→ **EXCERPT TO READ**
::::

Rosie Dean has something you can’t teach – the seemingly effortless talent for conveying a compelling personality through musical performance. It isn’t a cure for cancer, it isn’t splitting the atom, but it’s mightily impressive. In a world where countless supposedly top-flight songwriters and performers often sound hopelessly sound-a-like and cookie-cutter, Rosie Dean’s music stands out. Her debut EP All Grown Up features only four tracks but the compositions are musically rich and say an enormous amount about who Dean is as a person.

It doesn’t hurt they are entertaining as well. “Bitter” starts All Grown Up off on a personal note, it’s an abiding part of this release, but Dean’s writing never leaves listeners mired in obscurity. The lyrics are tailored towards a particular age group, there’s no question of that, but even older listeners can dip into Dean’s musical world and recall those days well. Dean’s songwriting has something for everyone, really.

Guitar plays a more prominent role in this song than any other. This EP is self-produced and Dean does an excellent job across the board understanding how to best present each aspect of its instrumentation. Her frequent yet never exhausting use of double-tracked vocals throughout the song is a staple of her music and distinguished by her consistently even-handed approach. She never lays it on too thick and it has several unpredictable twists and turns.

::::

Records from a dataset
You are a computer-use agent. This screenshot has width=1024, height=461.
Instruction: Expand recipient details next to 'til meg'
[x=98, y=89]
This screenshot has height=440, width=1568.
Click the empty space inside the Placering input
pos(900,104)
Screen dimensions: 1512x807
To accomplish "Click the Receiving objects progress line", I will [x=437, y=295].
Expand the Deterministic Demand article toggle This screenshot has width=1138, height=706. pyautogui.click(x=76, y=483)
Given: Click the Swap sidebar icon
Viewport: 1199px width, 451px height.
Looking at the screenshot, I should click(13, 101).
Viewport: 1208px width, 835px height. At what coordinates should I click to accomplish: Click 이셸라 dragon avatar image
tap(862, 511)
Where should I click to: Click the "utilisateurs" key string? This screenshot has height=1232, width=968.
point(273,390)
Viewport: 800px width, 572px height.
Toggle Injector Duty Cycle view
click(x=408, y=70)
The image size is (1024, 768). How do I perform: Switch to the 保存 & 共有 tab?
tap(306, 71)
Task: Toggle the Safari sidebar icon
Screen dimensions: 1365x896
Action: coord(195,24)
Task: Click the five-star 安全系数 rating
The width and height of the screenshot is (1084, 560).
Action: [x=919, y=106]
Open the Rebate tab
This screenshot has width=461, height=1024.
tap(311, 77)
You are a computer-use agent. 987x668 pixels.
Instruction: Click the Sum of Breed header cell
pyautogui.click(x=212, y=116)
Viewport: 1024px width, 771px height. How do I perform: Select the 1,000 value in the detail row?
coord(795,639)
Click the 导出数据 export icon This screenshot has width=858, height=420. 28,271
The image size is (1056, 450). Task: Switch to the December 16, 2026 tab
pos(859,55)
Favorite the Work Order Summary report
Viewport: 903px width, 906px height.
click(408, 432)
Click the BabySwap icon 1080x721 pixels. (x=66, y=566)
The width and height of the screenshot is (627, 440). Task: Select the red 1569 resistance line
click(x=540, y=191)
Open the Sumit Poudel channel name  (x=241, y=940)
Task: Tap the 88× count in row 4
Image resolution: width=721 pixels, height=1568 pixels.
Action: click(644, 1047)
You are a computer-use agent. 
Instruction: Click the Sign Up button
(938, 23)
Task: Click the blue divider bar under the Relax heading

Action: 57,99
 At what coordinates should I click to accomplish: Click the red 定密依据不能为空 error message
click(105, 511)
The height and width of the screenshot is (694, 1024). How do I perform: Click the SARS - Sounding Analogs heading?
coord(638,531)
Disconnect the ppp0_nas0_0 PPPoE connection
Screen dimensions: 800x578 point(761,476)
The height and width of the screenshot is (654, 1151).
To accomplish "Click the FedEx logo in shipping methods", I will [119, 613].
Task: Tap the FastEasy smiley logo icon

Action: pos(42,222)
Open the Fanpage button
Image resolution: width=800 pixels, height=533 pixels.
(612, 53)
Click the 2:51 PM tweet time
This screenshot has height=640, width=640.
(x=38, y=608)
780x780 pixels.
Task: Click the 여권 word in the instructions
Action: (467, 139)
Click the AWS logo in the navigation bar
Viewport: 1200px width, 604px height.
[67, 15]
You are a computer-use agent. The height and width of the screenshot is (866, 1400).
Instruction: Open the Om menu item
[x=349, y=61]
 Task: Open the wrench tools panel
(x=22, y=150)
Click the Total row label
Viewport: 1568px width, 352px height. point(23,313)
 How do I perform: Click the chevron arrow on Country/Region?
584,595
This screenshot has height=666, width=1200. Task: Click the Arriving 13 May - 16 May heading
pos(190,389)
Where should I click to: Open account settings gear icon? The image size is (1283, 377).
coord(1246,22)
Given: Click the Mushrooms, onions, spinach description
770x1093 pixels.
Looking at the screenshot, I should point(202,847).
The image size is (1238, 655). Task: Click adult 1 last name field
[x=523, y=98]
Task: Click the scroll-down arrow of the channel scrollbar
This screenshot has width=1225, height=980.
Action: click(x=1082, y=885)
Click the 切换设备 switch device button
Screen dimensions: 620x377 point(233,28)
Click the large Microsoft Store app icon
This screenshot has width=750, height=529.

::::

→ **QUESTIONS TO ANSWER**
A – Rewrite the review of Rosie Dean's EP from "It doesn’t hurt" to "for everyone, really.", using "fans" in place of "listeners".
B – Carry on the review of Rosie Dean's EP from the point where it stops.

→ **RESPONSES IN ORDER**
A –
It doesn’t hurt they are entertaining as well. “Bitter” starts All Grown Up off on a personal note, it’s an abiding part of this release, but Dean’s writing never leaves fans mired in obscurity. The lyrics are tailored towards a particular age group, there’s no question of that, but even older fans can dip into Dean’s musical world and recall those days well. Dean’s songwriting has something for everyone, really.

B –
“Lifeline” signals a move into pure pop territory. The pop influence, however, always vies with the strong vocal fundamentals we hear each time out. It is obvious Dean has listened to a lot of R&B, soul, and pop, modern and otherwise, as the rich tradition of these styles informs each of All Grown Up’s four songs. She does something more with these strands, however, and blends them with her own experiences and talents for a potent brew. The double tracked vocals are never overwhelming.

“Sirens”, the EP’s penultimate song, represents her musical attack in full flower on this release. Her use of electronic backing is at its zenith. She doesn’t use it in a hamfisted fashion, however, and a handful of elements shine through. The bass for “Sirens” is especially effective. Its vocal arrangement, however, is a diverse wonder sure to entertain countless listeners and it ends in a clever way.

She closes the EP with the track “Rosé” and it’s a great decision. Her mix of retro and modern electronic pop is a resounding success and Dean reins in the larger canvas she explored in the earlier song. It’s a satisfying arrangement, however, and she allows her creativity full permission when laying down the vocals for this cut. All Grown Up is a more than fulfilling first statement for Rosie Dean and expands her already large presence in the social media and modern entertainment world. She craves mainstream success and she’ll get it. Even a single listen to these songs, however, reveals Rosie Dean as a genuine artist interested in writing songs that last. These songs will and there’s more to come.